Regard du traducteur

(article tiré du dossier de presse de la création à Besançon)

Angela, mais qui est Angela?

L'action se passe une nuit de bruine à Dublin dans ces mornes et pas si lointaines années 50. Au temps où l'Irlande n'affichait pas sa jeunesse avec la vigueur qui la caractérise aujourd'hui, dans une Irlande donc d'avant Sinead O'Connor et U2, d'avant Roddy Doyle et les films tirés de ses romans The Snapper et The Van, d'avant tous ces jeunes créateurs qui en font un pays moderne et plus encore que cela, un pays neuf.

Au temps donc où la sensualité était très officiellement bannie et où l'on devait encore mettre un sou dans le compteur pour se réchauffer le moral. Au temps enfin où dans ce pays il n'y avait vraiment pas grand monde pour écrire au féminin à part peut-être, paradoxalement, Monsieur O'Casey, Sean de son prénom, qui a offert à la modernité un beau nombre d'héroïnes féminines, vaillantes, grandes gueules, insupportables aux yeux de beaucoup et adorables aux siens, Junon et les autres aussi, Angela, protagoniste malicieuse de la farce terrible connue en français sous le nom d'Histoire de nuit; qui sous des dehors de pantalonnade, s'entend à nous faire de la critique sociale, à visées féministes et anti-cléricales de surcroît.
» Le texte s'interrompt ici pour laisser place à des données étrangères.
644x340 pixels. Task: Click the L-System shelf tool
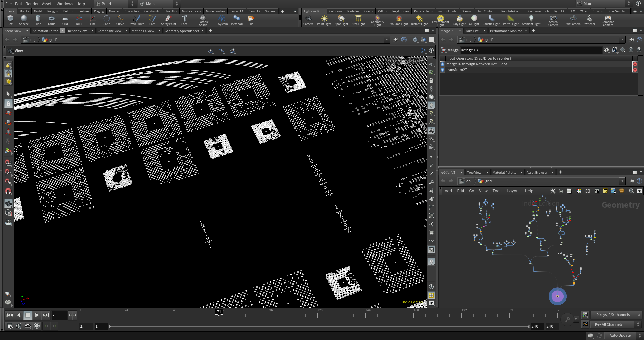(x=222, y=20)
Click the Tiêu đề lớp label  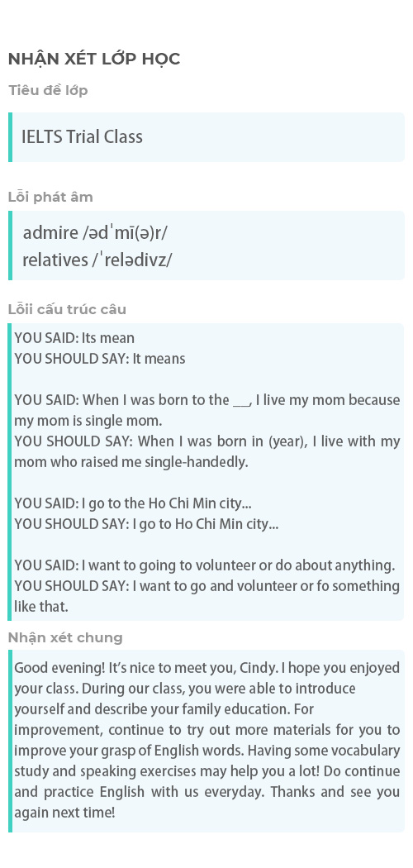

Angela complice et porte-parole de son auteur, mais qui est cette Angela au fait et que lui arrive-t-il ? Est-elle, comme elle le prétend, une brave fille vaincue par la méchanceté des hommes ou une garce, une détraqueuse de vie bien ordonnée, une empêcheuse de filer droit, Miss Catastrophe number one ? Certes les avis divergent, mais en tout cas elle charme tout le monde.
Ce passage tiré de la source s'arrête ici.